** WORK INSTRUCTION **
Filter the records below down to lines containing "Task".

(SOURCE INFORMATION)

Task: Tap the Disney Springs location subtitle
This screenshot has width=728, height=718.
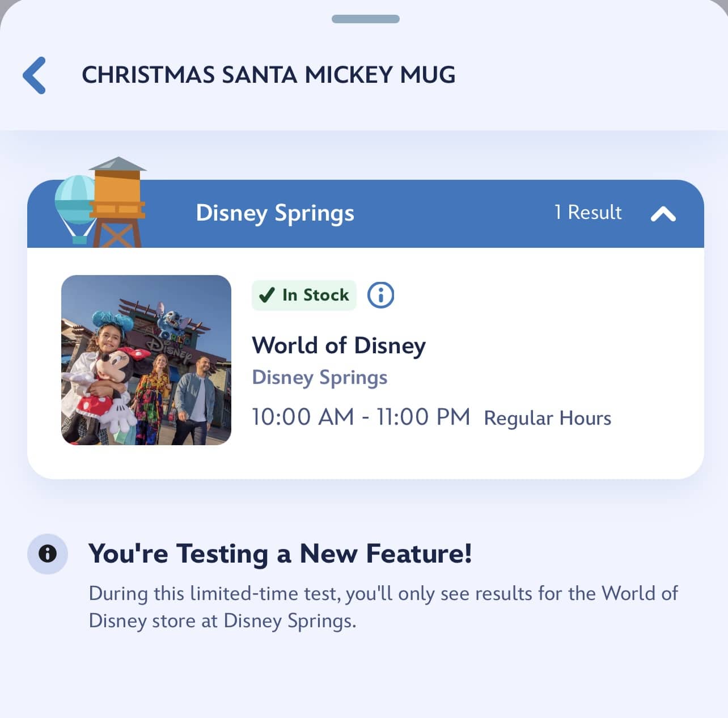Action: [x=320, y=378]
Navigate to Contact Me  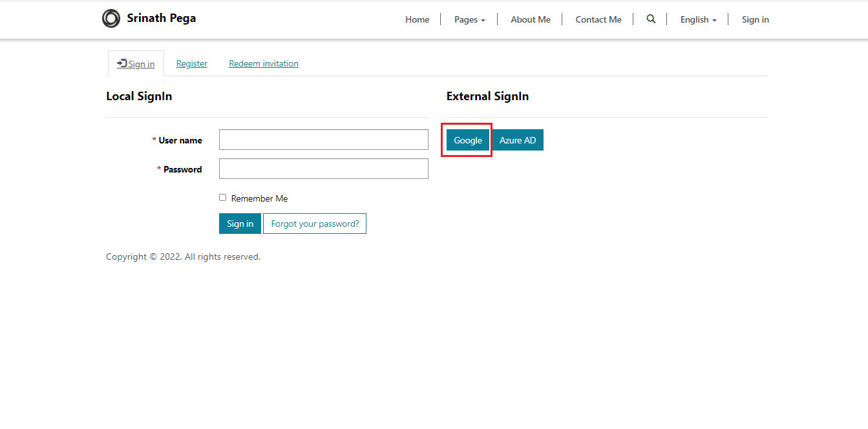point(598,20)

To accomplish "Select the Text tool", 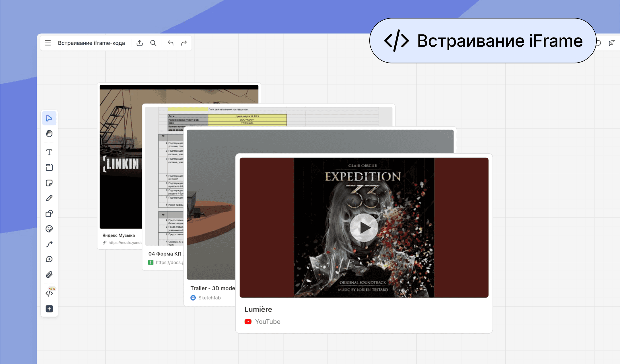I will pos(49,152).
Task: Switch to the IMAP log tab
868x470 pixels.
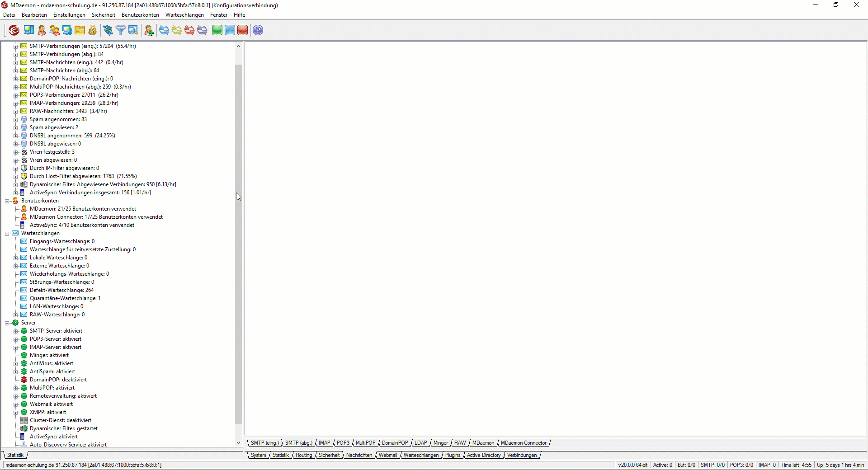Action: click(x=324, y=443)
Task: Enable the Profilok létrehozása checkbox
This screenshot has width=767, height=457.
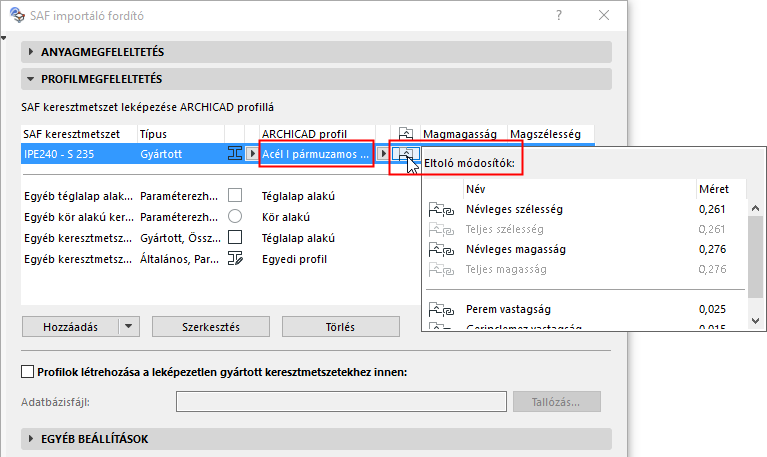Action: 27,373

(End SOURCE INFORMATION)
(SOURCE INFORMATION)

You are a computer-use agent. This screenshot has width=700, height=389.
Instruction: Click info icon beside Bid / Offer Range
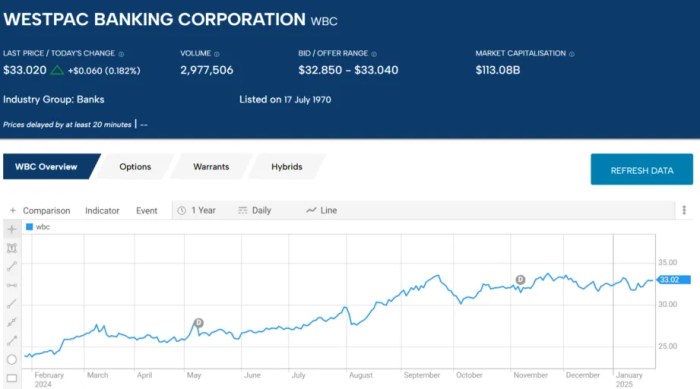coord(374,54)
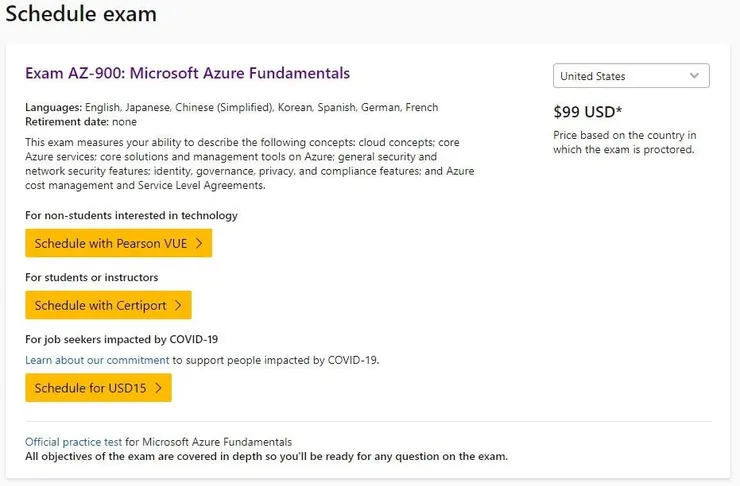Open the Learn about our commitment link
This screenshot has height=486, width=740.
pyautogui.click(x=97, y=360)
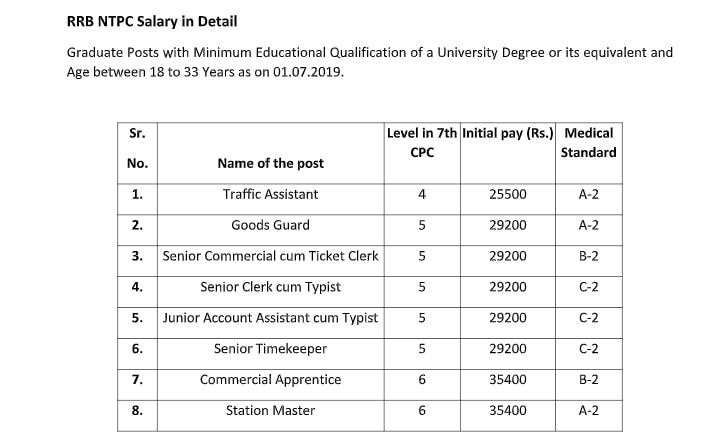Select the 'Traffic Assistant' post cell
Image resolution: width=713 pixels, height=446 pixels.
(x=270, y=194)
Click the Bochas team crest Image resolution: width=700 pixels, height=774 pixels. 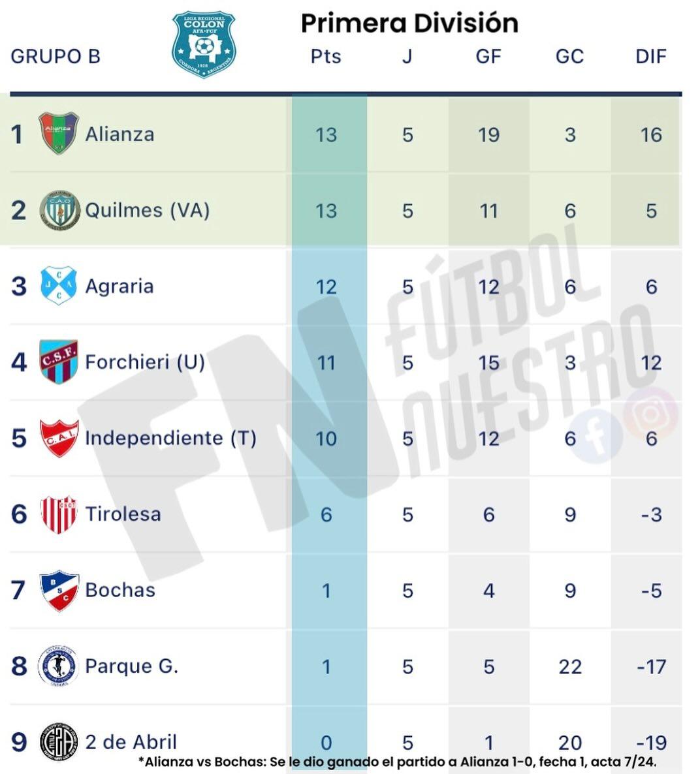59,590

(End SOURCE INFORMATION)

** FINAL ANSWER **
Task: Tap the Disney Springs location subtitle
Task: Switch to the IMAP log tab
Task: Enable the Profilok létrehozása checkbox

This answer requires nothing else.